Exercise goal
Please output the data exactly, without omitting anything.

Provided material
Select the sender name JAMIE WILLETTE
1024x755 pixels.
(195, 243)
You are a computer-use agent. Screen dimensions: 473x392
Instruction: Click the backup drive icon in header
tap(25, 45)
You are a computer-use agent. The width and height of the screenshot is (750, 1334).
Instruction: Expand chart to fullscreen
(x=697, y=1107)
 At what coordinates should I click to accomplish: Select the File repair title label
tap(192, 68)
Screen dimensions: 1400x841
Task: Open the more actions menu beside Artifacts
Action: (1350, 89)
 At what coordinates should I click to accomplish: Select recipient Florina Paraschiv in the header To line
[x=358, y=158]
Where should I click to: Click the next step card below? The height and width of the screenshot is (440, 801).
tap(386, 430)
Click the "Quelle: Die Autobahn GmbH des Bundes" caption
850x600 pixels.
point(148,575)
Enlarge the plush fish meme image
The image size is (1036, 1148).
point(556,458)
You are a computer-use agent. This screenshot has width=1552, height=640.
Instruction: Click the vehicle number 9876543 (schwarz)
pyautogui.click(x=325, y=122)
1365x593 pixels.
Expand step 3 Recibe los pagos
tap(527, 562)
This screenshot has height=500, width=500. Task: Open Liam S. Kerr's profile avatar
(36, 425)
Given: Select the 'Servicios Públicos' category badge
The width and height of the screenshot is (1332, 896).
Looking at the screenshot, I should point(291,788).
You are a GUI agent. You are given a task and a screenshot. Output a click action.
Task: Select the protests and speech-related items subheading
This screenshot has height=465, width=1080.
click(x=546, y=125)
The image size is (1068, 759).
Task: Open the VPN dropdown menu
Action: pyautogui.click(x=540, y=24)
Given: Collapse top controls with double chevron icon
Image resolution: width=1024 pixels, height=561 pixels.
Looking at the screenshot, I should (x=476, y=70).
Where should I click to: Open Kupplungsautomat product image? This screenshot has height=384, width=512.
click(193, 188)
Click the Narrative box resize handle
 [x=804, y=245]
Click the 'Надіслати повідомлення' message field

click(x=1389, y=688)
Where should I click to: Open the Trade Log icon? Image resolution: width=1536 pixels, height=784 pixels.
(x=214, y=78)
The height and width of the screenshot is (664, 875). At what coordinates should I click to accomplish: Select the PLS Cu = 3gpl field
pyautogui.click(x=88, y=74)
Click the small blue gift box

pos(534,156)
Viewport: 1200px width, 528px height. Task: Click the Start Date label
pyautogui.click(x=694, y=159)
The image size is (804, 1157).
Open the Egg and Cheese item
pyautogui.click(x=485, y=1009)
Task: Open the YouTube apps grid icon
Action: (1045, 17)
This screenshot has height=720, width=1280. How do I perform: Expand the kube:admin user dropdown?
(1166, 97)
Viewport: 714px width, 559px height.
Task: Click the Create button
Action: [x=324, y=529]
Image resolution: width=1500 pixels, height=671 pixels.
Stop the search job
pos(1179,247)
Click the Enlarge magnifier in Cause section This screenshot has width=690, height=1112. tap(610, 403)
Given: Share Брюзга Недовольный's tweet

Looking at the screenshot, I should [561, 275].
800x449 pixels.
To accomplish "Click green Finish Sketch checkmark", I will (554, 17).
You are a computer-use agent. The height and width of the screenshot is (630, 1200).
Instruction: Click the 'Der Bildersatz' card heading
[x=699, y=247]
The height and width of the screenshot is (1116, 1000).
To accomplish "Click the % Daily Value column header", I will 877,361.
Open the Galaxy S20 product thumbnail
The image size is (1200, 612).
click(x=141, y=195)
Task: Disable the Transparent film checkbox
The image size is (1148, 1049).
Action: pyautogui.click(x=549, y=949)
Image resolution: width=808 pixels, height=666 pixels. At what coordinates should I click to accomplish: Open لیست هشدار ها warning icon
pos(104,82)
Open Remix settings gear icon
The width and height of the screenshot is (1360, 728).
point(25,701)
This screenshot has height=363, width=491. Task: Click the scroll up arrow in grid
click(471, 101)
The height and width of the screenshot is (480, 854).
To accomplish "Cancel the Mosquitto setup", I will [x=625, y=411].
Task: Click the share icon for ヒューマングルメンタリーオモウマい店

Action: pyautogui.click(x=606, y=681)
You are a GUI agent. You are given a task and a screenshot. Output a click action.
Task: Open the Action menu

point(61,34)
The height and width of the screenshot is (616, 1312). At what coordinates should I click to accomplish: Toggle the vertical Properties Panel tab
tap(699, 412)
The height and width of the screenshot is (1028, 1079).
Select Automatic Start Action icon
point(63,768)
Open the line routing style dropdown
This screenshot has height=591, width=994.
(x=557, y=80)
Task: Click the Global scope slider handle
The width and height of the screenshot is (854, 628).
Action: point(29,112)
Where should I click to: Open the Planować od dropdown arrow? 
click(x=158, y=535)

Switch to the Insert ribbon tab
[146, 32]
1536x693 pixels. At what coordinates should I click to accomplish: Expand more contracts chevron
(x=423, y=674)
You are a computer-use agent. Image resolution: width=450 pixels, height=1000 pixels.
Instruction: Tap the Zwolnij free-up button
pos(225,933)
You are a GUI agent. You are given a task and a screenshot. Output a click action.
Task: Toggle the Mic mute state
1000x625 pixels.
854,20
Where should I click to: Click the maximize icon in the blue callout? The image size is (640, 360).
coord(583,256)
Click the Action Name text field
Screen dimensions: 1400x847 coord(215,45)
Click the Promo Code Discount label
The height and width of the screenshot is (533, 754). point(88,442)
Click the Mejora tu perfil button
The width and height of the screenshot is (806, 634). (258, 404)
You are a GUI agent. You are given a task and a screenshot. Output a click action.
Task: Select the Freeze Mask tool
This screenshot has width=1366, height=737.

Output
Select the sender name JAMIE WILLETTE
1024x755 pixels.
(195, 243)
You are a computer-use agent. Screen dimensions: 473x392
Instruction: Click the backup drive icon in header
tap(25, 45)
You are a computer-use agent. The width and height of the screenshot is (750, 1334).
Instruction: Expand chart to fullscreen
(x=697, y=1107)
 At what coordinates should I click to accomplish: Select the File repair title label
tap(192, 68)
Screen dimensions: 1400x841
Task: Open the more actions menu beside Artifacts
Action: (1350, 89)
 At what coordinates should I click to accomplish: Select recipient Florina Paraschiv in the header To line
[x=358, y=158]
Where should I click to: Click the next step card below? The height and width of the screenshot is (440, 801).
tap(386, 430)
Click the "Quelle: Die Autobahn GmbH des Bundes" caption
850x600 pixels.
point(148,575)
Enlarge the plush fish meme image
The image size is (1036, 1148).
point(556,458)
You are a computer-use agent. This screenshot has width=1552, height=640.
Instruction: Click the vehicle number 9876543 (schwarz)
pyautogui.click(x=325, y=122)
1365x593 pixels.
Expand step 3 Recibe los pagos
tap(527, 562)
This screenshot has height=500, width=500. Task: Open Liam S. Kerr's profile avatar
(36, 425)
Given: Select the 'Servicios Públicos' category badge
The width and height of the screenshot is (1332, 896).
Looking at the screenshot, I should point(291,788).
You are a GUI agent. You are given a task and a screenshot. Output a click action.
Task: Select the protests and speech-related items subheading
This screenshot has height=465, width=1080.
click(x=546, y=125)
The image size is (1068, 759).
Task: Open the VPN dropdown menu
Action: pyautogui.click(x=540, y=24)
Given: Collapse top controls with double chevron icon
Image resolution: width=1024 pixels, height=561 pixels.
Looking at the screenshot, I should (x=476, y=70).
Where should I click to: Open Kupplungsautomat product image? This screenshot has height=384, width=512.
click(193, 188)
Click the Narrative box resize handle
 [x=804, y=245]
Click the 'Надіслати повідомлення' message field

click(x=1389, y=688)
Where should I click to: Open the Trade Log icon? Image resolution: width=1536 pixels, height=784 pixels.
(x=214, y=78)
The height and width of the screenshot is (664, 875). At what coordinates should I click to accomplish: Select the PLS Cu = 3gpl field
pyautogui.click(x=88, y=74)
Click the small blue gift box

pos(534,156)
Viewport: 1200px width, 528px height. Task: Click the Start Date label
pyautogui.click(x=694, y=159)
The image size is (804, 1157).
Open the Egg and Cheese item
pyautogui.click(x=485, y=1009)
Task: Open the YouTube apps grid icon
Action: (1045, 17)
This screenshot has height=720, width=1280. How do I perform: Expand the kube:admin user dropdown?
(1166, 97)
Viewport: 714px width, 559px height.
Task: Click the Create button
Action: [x=324, y=529]
Image resolution: width=1500 pixels, height=671 pixels.
Stop the search job
pos(1179,247)
Click the Enlarge magnifier in Cause section This screenshot has width=690, height=1112. tap(610, 403)
Given: Share Брюзга Недовольный's tweet

Looking at the screenshot, I should [561, 275].
800x449 pixels.
To accomplish "Click green Finish Sketch checkmark", I will (554, 17).
You are a computer-use agent. The height and width of the screenshot is (630, 1200).
Instruction: Click the 'Der Bildersatz' card heading
[x=699, y=247]
The height and width of the screenshot is (1116, 1000).
To accomplish "Click the % Daily Value column header", I will 877,361.
Open the Galaxy S20 product thumbnail
The image size is (1200, 612).
click(x=141, y=195)
Task: Disable the Transparent film checkbox
The image size is (1148, 1049).
Action: pyautogui.click(x=549, y=949)
Image resolution: width=808 pixels, height=666 pixels. At what coordinates should I click to accomplish: Open لیست هشدار ها warning icon
pos(104,82)
Open Remix settings gear icon
The width and height of the screenshot is (1360, 728).
point(25,701)
This screenshot has height=363, width=491. Task: Click the scroll up arrow in grid
click(471, 101)
The height and width of the screenshot is (480, 854).
To accomplish "Cancel the Mosquitto setup", I will [x=625, y=411].
Task: Click the share icon for ヒューマングルメンタリーオモウマい店

Action: pyautogui.click(x=606, y=681)
You are a GUI agent. You are given a task and a screenshot. Output a click action.
Task: Open the Action menu

point(61,34)
The height and width of the screenshot is (616, 1312). At what coordinates should I click to accomplish: Toggle the vertical Properties Panel tab
tap(699, 412)
The height and width of the screenshot is (1028, 1079).
Select Automatic Start Action icon
point(63,768)
Open the line routing style dropdown
This screenshot has height=591, width=994.
(x=557, y=80)
Task: Click the Global scope slider handle
The width and height of the screenshot is (854, 628).
Action: point(29,112)
Where should I click to: Open the Planować od dropdown arrow? 
click(x=158, y=535)

Switch to the Insert ribbon tab
[146, 32]
1536x693 pixels. At what coordinates should I click to accomplish: Expand more contracts chevron
(x=423, y=674)
You are a computer-use agent. Image resolution: width=450 pixels, height=1000 pixels.
Instruction: Tap the Zwolnij free-up button
pos(225,933)
You are a GUI agent. You are given a task and a screenshot. Output a click action.
Task: Toggle the Mic mute state
1000x625 pixels.
854,20
Where should I click to: Click the maximize icon in the blue callout? The image size is (640, 360).
coord(583,256)
Click the Action Name text field
Screen dimensions: 1400x847 coord(215,45)
Click the Promo Code Discount label
The height and width of the screenshot is (533, 754). point(88,442)
Click the Mejora tu perfil button
The width and height of the screenshot is (806, 634). (258, 404)
You are a GUI agent. You are given a task and a screenshot. Output a click action.
Task: Select the Freeze Mask tool
This screenshot has width=1366, height=737.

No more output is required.